Le national-populisme, tel un ouragan destructeur, s’abat sur les démocraties occidentales, sapant les fondements mêmes de la démocratie libérale. Aux États-Unis, Donald Trump a incarné ce rejet du pluralisme, cette volonté de replier la nation sur elle-même. Son slogan, Make America Great Again, résonne comme une promesse de retour à une gloire idéalisée, rejetant la diversité et le multiculturalisme. Ce populisme nationaliste a trouvé un écho auprès de ceux qui se sentent trahis par la mondialisation, ceux qui voient dans l’ouverture des frontières une menace à leur mode de vie.

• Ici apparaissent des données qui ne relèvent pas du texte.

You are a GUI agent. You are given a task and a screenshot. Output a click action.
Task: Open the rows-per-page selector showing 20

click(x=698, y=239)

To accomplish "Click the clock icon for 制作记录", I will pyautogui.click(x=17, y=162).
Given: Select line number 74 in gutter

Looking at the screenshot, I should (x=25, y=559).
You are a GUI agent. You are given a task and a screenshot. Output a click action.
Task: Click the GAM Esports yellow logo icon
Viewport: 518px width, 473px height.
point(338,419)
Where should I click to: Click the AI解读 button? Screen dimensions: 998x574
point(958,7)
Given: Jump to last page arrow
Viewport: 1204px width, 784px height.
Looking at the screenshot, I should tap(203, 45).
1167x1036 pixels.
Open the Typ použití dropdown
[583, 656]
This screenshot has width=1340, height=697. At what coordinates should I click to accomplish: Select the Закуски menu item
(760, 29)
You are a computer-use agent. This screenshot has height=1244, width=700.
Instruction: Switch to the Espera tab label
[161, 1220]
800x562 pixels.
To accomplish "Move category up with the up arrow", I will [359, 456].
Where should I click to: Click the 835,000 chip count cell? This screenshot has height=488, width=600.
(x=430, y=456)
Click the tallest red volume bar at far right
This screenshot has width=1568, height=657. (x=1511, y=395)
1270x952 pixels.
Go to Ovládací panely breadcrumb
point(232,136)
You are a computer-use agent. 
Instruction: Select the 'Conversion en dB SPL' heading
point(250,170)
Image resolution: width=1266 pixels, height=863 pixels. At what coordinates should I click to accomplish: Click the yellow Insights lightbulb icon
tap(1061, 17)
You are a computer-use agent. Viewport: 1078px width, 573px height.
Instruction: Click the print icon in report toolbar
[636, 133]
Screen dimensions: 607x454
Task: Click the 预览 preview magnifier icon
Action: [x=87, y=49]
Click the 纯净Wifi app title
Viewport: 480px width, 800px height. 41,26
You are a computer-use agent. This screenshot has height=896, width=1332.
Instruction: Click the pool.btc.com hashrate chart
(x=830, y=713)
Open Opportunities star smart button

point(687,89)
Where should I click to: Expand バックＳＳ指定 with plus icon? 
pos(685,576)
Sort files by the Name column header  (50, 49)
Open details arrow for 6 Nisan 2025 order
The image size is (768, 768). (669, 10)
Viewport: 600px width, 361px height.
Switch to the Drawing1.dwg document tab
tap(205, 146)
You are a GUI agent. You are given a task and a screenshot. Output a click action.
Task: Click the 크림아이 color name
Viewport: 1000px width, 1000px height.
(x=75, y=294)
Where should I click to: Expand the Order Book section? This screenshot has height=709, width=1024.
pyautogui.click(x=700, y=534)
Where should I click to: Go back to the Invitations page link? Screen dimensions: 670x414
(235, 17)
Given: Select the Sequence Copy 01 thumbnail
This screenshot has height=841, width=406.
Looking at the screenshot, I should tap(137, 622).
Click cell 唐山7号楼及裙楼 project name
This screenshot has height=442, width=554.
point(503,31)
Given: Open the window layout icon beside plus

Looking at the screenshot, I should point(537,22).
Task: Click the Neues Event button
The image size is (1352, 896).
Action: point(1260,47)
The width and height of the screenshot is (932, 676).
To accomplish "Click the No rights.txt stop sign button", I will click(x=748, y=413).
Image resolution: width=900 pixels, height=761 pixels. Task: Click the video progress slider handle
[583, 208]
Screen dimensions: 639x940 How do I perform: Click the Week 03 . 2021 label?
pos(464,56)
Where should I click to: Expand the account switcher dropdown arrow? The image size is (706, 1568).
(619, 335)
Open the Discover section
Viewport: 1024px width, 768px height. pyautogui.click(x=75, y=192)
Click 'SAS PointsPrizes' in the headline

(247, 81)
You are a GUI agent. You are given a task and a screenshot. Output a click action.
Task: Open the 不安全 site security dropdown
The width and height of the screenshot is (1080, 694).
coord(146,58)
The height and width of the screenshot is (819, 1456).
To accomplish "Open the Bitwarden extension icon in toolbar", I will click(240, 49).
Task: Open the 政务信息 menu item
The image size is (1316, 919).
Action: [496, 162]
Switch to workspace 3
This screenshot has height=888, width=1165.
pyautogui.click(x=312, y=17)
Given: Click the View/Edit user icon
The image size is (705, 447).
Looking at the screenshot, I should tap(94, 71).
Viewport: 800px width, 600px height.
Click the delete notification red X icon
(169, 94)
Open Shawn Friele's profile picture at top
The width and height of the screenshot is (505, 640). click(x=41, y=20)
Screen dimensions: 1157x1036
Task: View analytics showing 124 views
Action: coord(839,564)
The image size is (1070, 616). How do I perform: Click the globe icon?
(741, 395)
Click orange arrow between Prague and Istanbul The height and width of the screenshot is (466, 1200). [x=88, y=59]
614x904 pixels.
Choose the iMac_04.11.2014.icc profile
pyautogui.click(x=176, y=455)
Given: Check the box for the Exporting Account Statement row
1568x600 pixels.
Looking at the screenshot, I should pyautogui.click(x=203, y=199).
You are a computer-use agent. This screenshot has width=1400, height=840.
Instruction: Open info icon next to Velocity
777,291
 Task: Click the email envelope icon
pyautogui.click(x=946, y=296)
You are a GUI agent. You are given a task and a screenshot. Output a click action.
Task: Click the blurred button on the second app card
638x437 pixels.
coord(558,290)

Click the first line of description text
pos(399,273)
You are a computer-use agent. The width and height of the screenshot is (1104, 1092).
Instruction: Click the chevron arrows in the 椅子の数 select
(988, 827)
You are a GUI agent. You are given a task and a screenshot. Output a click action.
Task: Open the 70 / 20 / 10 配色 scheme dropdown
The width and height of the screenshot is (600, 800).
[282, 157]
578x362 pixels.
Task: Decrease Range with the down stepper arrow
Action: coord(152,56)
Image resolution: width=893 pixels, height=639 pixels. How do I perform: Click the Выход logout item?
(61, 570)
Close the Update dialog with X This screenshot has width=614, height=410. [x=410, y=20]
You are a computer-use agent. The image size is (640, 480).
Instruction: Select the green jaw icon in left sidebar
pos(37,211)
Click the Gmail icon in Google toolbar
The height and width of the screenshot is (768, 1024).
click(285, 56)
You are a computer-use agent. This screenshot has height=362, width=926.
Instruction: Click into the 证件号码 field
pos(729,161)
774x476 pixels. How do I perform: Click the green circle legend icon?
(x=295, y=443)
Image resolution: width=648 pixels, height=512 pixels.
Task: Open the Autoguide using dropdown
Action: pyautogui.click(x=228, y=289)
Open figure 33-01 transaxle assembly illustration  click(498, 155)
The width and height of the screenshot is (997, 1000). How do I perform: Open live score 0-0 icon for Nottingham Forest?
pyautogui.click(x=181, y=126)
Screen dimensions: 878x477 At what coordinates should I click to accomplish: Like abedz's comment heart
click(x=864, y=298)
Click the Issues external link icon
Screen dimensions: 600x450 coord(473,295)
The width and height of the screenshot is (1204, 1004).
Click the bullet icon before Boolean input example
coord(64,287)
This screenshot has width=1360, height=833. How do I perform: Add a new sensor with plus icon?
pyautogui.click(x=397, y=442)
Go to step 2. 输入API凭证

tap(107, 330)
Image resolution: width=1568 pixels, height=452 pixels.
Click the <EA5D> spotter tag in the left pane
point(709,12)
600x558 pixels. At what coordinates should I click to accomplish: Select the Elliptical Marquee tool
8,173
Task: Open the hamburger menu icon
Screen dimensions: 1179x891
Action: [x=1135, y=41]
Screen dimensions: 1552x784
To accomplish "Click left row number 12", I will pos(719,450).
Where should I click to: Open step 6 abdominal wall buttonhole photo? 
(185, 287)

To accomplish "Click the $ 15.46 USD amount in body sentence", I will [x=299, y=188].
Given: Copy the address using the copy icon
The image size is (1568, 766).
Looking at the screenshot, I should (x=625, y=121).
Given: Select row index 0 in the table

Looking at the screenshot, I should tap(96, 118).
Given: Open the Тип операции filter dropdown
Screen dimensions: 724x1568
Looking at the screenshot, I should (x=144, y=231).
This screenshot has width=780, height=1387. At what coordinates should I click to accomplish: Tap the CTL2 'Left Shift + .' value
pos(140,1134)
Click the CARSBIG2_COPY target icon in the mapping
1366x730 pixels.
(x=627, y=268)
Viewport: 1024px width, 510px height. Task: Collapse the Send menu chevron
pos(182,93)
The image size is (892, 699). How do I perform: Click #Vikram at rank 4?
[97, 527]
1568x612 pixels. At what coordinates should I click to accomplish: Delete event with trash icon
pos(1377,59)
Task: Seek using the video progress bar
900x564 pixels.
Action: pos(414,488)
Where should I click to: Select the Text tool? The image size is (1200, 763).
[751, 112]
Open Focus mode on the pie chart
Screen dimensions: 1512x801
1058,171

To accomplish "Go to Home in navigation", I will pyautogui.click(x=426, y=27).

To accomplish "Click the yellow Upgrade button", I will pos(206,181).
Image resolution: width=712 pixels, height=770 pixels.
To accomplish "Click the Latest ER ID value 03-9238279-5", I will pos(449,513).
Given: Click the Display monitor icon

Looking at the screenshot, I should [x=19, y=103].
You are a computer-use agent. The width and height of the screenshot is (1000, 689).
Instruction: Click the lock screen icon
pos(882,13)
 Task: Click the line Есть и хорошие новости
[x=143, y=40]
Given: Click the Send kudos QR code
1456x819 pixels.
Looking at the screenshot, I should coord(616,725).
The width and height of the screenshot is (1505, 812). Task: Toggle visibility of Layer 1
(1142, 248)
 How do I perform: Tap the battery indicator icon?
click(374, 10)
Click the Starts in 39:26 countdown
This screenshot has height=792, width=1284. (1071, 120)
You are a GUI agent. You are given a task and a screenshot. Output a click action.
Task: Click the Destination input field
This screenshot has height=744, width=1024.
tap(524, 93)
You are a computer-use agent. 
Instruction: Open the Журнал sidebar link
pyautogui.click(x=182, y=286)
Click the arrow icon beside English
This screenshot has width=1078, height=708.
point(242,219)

En Europe, le national-populisme a également pris racine. Le Brexit, cette rupture brutale du Royaume-Uni avec l’Union européenne, ainsi que la montée des partis nationalistes en France, en Hongrie et en Pologne, illustrent la remise en cause de l’Union et des principes démocratiques. Ces mouvements populistes, portés par des discours protectionnistes et anti-immigration, exploitent les peurs et les insécurités de populations qui se sentent abandonnées par leurs élites. Le nationalisme devient une réponse simpliste à des problèmes complexes, mais une réponse qui trouve un écho grandissant.

Enfin, cette crise démocratique ne se limite pas aux frontières occidentales. Elle s’inscrit dans une dynamique plus vaste de déclin de l’hégémonie démocratique. Pendant des décennies, les États-Unis et l’Europe ont porté haut le flambeau de la démocratie, imposant leurs valeurs comme norme universelle. Mais aujourd’hui, cet hégémon se fissure. La Chine et la Russie, offrent des modèles alternatifs, prônant une efficacité économique couplée à un contrôle centralisé. Ce nouvel ordre mondial remet en cause la suprématie des démocraties libérales.

Alors que la Chine se dresse comme une puissance économique et technologique majeure, les démocraties occidentales peinent à maintenir leur leadership. La concurrence entre modèles autoritaires et démocratiques fragilise l’influence des États-Unis et de l’Europe, et la diffusion des valeurs démocratiques à l’échelle mondiale s’essouffle.

Dans de nombreuses régions du monde, de l’Afrique à l’Amérique latine, la perte de confiance dans le modèle libéral se fait sentir. De plus en plus de régimes hybrides émergent, rejetant les normes démocratiques au profit de systèmes autoritaires, où le pouvoir central est renforcé au détriment des libertés.

La crise de la démocratie aux États-Unis et en Europe est un chant crépusculaire, où se mêlent la polarisation politique, la remise en cause des valeurs fondamentales, la montée du national-populisme et le déclin de l’hégémonie occidentale. Ce crépuscule n’est pas seulement politique ou institutionnel, il est culturel. Il remet en question les fondements mêmes de la démocratie libérale, exigeant de nouveaux modèles, de nouvelles réponses.

Dans ce monde multipolaire et incertain, les démocraties occidentales doivent repenser leur voie. Le chemin à suivre est encore flou, mais l’enjeu est immense : il s’agit de préserver l’idéal démocratique face aux défis de la mondialisation, des inégalités sociales et de la montée des régimes autoritaires. Car, dans cette nuit qui tombe, l’avenir de la démocratie n’est pas encore écrit.